The real task begins the second the ad is seen, in other words, when it’s transformed from a bunch of 1s and 0s into a communications message. 

It’s here that the purveyors of data-driven content fail to ask themselves the most fundamental of questions:

Why on earth would anyone want to stop what they’re doing to read this?

What’s in it for them? 

Does it in engage, shock, cajole, or seduce?

Does it pique their interest in any way? 

Does it compel them to react, or, the multi-million-dollar question- click?

This new task isn’t about data, it’s about selling and its best practitioners, mostly senior and ergo expensive, have been dumped out of the industry in recent years, the chief victims of our endless mania for mergers and consolidations.

Put out to pasture far too early, they’re now needed more than ever.

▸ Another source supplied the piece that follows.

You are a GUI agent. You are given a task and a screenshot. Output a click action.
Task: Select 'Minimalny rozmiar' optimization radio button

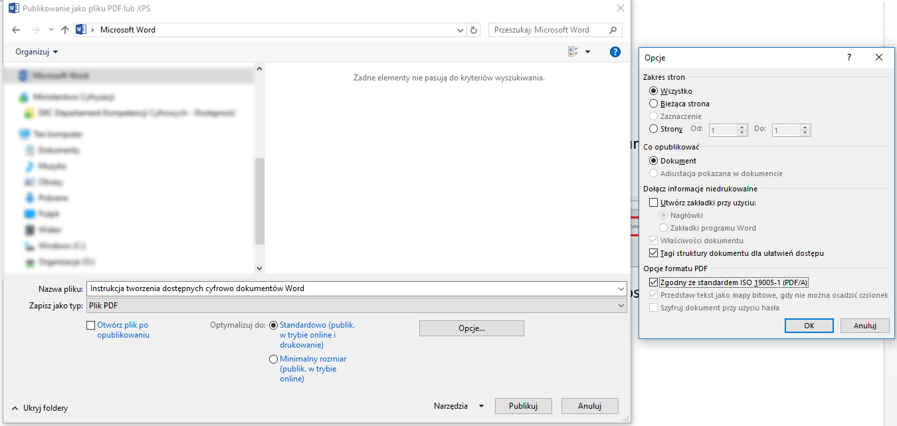point(273,359)
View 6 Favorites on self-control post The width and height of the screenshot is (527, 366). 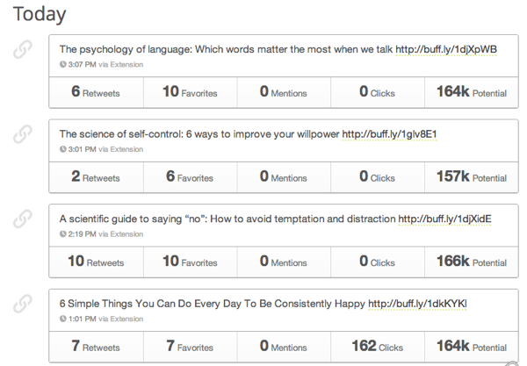click(x=188, y=176)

True, these folks don’t look the part. They look ancient – many are actually in their 40s and 50s. They like to go to their kids’ soccer games and dance recitals, don’t sport beards or tats, and more than likely don’t have an earthly clue who Childish Gamino is.

But they do know how to put a provocative ad message together, and how to do so with the wit, charm, persuasion, and impact.

Bring them in from the cold, listen to what they have to say, trust that they know what they’re doing and, who knows, you might just get a banner ad that actually works.

Because without impact an online campaign will never be seen.

And a campaign that’s never seen isn’t a campaign.

It’s a waste of money.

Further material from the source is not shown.